The Times Colonist by Robin Cox 27 January 2011

Twelve-year-old Martina Maturana saved the lives of her family and her neighbours because she knew exactly what to do when one of the biggest earthquakes in Chile’s recorded history rocked her community last year. Ten-year-old Tilly Smith saved her family and hundreds of other tourists on the island of Phuket because she had learned to recognize tsunami warning signs in geography class at school.

Would your child be able to do the same thing? Would you? The statistics aren’t encouraging. A study released in 2008 suggests that the answer to that question is a resounding no. Canada and Canadians are not prepared for disaster.

On Wednesday, the Great British Columbia ShakeOut occurred — a province-wide earthquake drill designed to raise awareness, educate and motivate people to get better prepared for earthquakes and other disasters. Just over 10 per cent of British Columbians participated in the ShakeOut. That means that almost 90 per cent of us did not.

In the past 70 years, more than 100 earthquakes of magnitude five or greater (large enough to cause damage had they been closer to land) have occurred off the coast of B.C. When the Cascadia subduction earthquake occurs, the “big one” we’ve all been told will happen, thousands may be injured or killed and residents living along the Island’s west coast may have as little as 20 minutes to evacuate before a tsunami hits — residents in Victoria and Vancouver as little as an hour and a half.

We have heard it all before. It’s not if it happens, but when. Despite that, most of us remain unprepared. A national survey found that the majority of Canadians are not concerned about disasters and have made few, if any, preparations for one. Of those that have prepared, most have engaged in what can be described at best as random acts of preparedness. Only eight per cent of Canadians have all the safety items recommended to be in emergency kits.
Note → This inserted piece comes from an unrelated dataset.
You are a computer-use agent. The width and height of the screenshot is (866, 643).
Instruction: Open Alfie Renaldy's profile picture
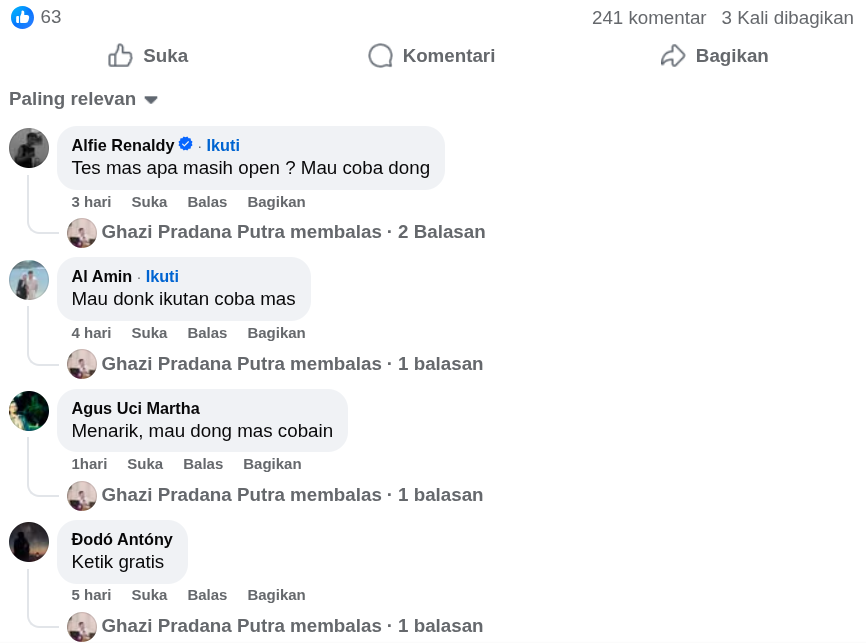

When you ask people why they don’t do more about getting prepared, most will tell you the same thing. They don’t have time. They don’t know what to do or where to get information about what to do. They are counting on governments and other organizations to be prepared and to let them know what to do when it matters.
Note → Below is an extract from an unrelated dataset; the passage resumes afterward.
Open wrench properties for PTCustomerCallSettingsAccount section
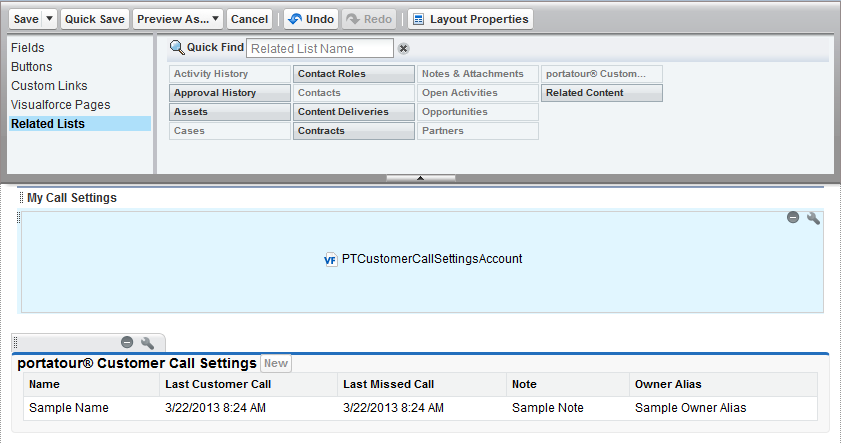 [x=813, y=218]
Except here are some dirty little secrets that those of us working in this field know:

n The people and organizations you are relying on will also be overwhelmed and many of them are not prepared, either.

n We don’t have plans for how we are going to shelter hundreds or perhaps thousands of people displaced by an earthquake.

n We don’t have adequate plans for the thousands of frail elderly, many of whom have limited mobility and dementia and who rely on caregivers for their basic needs.

n Most of our disaster shelters have no capacity to meet the needs of those with physical or cognitive disabilities, or those who have chronic mental-health or medical problems. Nor are there any concrete plans for how to help those people access help.

According to a recently released survey of 44 voluntary-sector organizations serving high-risk populations in Canada, 24 per cent of them have reported having no emergency supplies. And they cite the same reasons we give — a lack of money and time.

But here is another secret: it’s not going to happen without us.

Being disaster-resilient relies not just on emergency plans or better building codes.

It isn’t only the responsibility of governments, although they have to be held accountable to addressing the real gaps in planning that exist.

Disaster resilience also relies on us. It arises from our willingness to believe it can happen, and our readiness to affect the outcome. It’s about the quality of the neighbourhoods, communities and organizations we create, our connections with each other and our capacity to help others because we are prepared.

We are disaster resilient. Tilly and Martina knew that and they were ready to act from that place. What’s your excuse?

Robin Cox is a professor in the Disaster and Emergency Management program at Royal Roads University. She is a disaster responder with B.C.’s Disaster Psychosocial Services and a member of the National Emergency Psychosocial Advisory Consortium.